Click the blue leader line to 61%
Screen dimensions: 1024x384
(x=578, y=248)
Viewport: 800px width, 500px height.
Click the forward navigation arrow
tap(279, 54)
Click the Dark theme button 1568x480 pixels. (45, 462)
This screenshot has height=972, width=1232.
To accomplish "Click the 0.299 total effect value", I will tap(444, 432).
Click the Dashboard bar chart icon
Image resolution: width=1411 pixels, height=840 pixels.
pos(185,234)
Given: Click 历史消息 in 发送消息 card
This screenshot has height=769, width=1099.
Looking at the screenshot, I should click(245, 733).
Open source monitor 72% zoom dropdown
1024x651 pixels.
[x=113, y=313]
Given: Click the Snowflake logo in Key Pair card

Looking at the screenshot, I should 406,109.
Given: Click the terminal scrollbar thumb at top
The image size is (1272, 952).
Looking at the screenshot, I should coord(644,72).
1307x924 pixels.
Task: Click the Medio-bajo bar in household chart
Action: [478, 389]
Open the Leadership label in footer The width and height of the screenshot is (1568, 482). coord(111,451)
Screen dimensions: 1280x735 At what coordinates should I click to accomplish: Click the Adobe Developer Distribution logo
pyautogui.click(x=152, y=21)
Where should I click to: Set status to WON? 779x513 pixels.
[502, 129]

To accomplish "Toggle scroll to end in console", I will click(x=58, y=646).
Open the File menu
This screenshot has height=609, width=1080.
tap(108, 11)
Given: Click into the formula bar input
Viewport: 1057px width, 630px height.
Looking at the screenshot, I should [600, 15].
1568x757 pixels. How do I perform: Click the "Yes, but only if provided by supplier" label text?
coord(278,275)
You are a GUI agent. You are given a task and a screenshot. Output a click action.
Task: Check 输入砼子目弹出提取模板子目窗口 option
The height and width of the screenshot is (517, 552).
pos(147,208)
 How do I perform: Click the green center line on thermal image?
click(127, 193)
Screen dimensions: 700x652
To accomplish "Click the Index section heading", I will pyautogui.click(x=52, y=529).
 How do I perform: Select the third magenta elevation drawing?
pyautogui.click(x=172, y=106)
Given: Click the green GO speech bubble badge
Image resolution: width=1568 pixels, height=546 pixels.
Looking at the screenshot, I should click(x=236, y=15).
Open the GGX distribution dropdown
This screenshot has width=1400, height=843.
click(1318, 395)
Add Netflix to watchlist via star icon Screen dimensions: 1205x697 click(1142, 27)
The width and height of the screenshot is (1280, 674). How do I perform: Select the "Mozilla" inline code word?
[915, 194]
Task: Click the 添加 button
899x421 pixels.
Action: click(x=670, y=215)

• **TASK OBJECTIVE**
Pull out each line of the entries above that contains the string "icon". Letter case counts.

• **FULL ANSWER**
Click the Dashboard bar chart icon
Add Netflix to watchlist via star icon Screen dimensions: 1205x697 click(1142, 27)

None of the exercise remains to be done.